A chegada a Brasília ocorreu em 2016. De lá para cá, ela se dedica a estudar o mercado e se especializar. Neste período, conheceu vários artistas locais como Camila Siren, a grafiteira que colore algumas paredes da W3 Sul, paradas de ônibus da EPTG e outros espaços públicos com arte.
Foi Siren, inclusive, que motivou e convenceu Desirée a levar seu olhar para a rua. A primeira experiência em conjunto da dupla foi em um mural na 103 Sul. “Foi desafiador e muito bom tê-la comigo. Me senti acolhida e respeitada pelas artistas de Brasília”, diz.
Mulheres nas artes
A arte feminina tem ganhado espaço no mercado, mas ainda não angariou o devido reconhecimento. Desirée avalia que, muitas vezes, as mulheres não são levadas à sério pelos empresários. “É comum acharem que não se trata de um trabalho sério, mas sim um hobby”, critica.

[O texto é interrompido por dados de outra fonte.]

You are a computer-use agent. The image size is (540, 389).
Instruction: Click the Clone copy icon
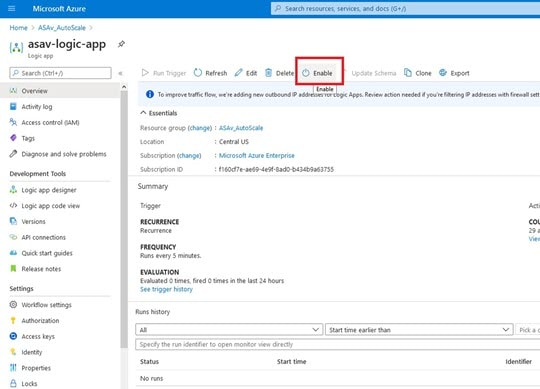tap(408, 73)
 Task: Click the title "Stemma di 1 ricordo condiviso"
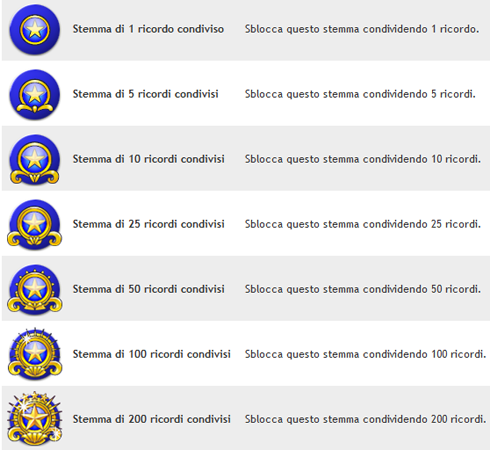pyautogui.click(x=148, y=29)
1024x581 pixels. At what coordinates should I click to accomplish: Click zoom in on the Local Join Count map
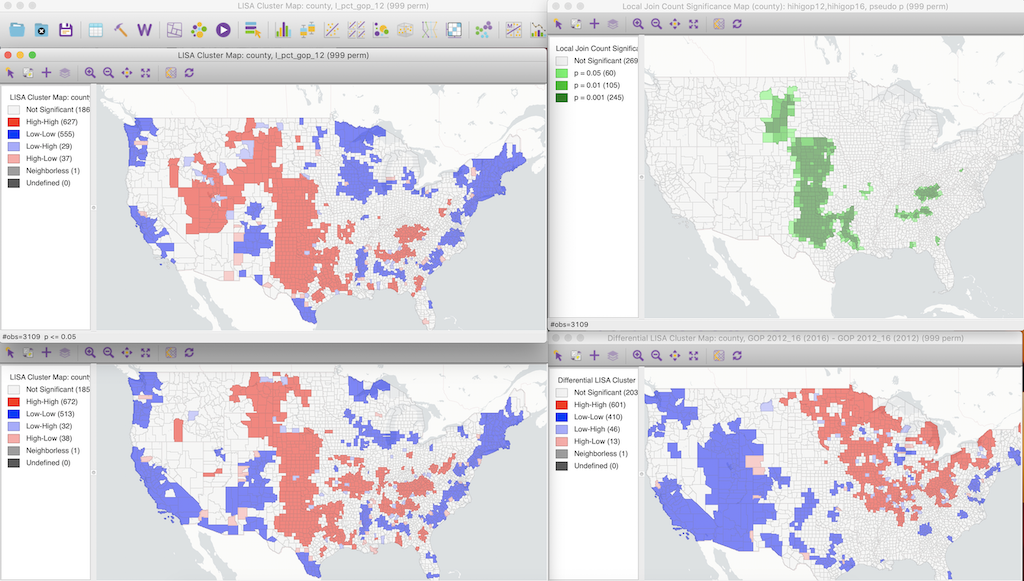(638, 22)
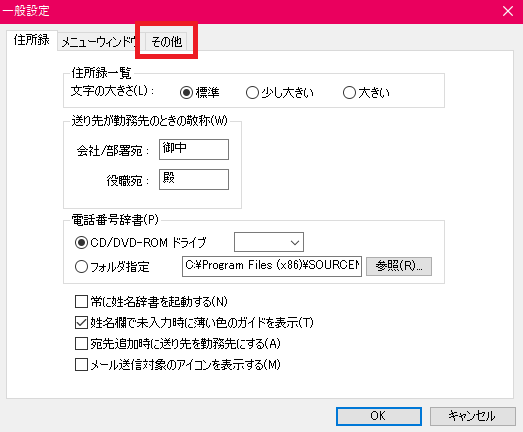Select the 住所録 tab
This screenshot has height=432, width=523.
pyautogui.click(x=32, y=40)
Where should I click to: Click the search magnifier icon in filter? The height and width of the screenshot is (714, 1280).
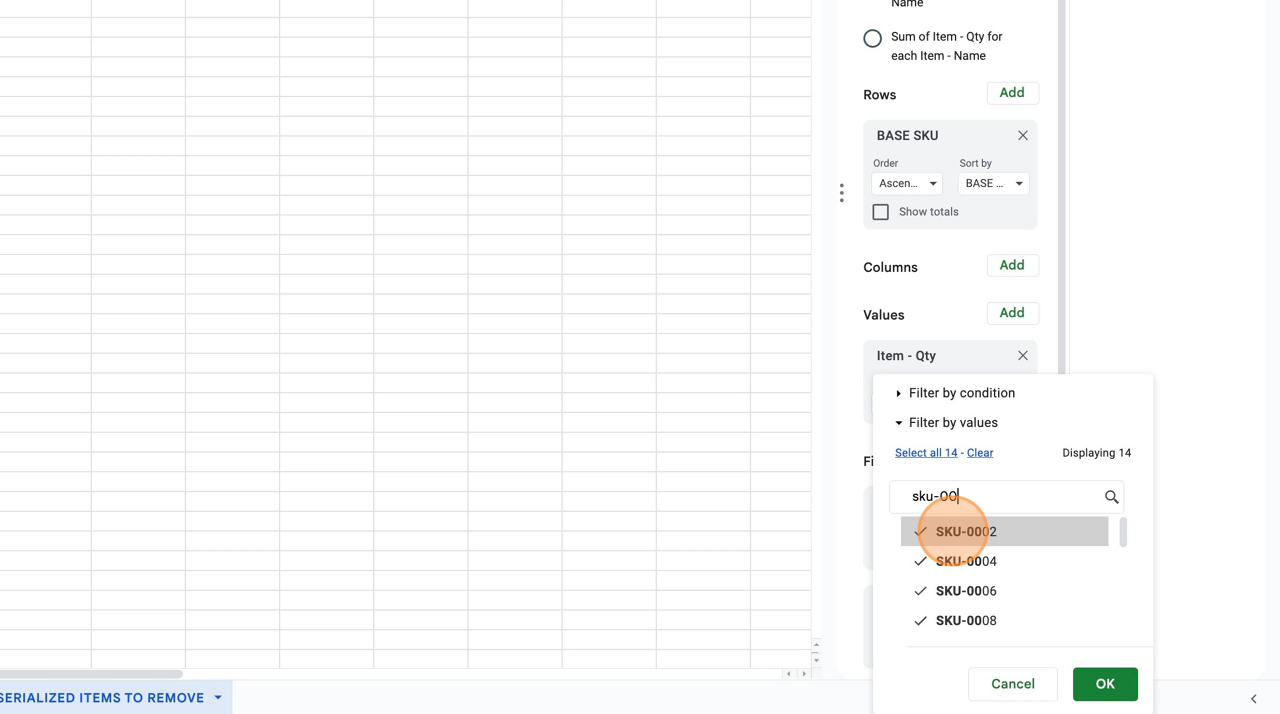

Essa percepção começou a mudar para ela após ganhar visibilidade com uma das colagens mais reconhecidas da atualidade, a Frida Florida. Sua ilustração passou a estampar posters, almofadas e capas de cadernos, cases de celular, além de frequentemente ser copiada ilegalmente.
Ela também assina toda a identidade visual de dois eventos brasilienses: as edições de 2019 do Carnaval no Parque e da Festa Surreal.
Pantone
Em 2017, Desirée publicou nas redes uma série de ilustrações com colagens feitas com os cartões da Pantone – empresa que é referência mundial em controle e especificação de cores. Anualmente, a marca divulga a cor que será tendência no ano seguinte. O projeto reuniu 101 publicações, entre abril e novembro de 2018.
Para a surpresa de Desirée , em março deste ano, a multinacional entrou em contato pedindo autorização para compartilhar as imagens – um sonho da maioria dos artistas gráficos. A ficha demorou algumas horas para cair. “Eu fiquei em choque. Tive que me acalmar porque fiquei muito nervosa”, recorda.
Homenagem à Marielle Franco
Outro grande momento profissional de Desirée foi no dia em que completou um ano do assassinato da vereadora Marielle Franco (PSol). Ela compartilhou nas redes sociais uma colagem com a foto da vereadora e uma flor crescendo a partir de seu rosto com a legenda “somos todos sementes”. A arte viralizou.
“Nós estamos em um momento político muito intenso, porém, o que mais me inspirou foi o sentimento de força que uma mulher pode trazer e impactar tantas pessoas”.
E os próximos passos? Ela não descarta novas ações nas ruas e parcerias. Brasília agradece.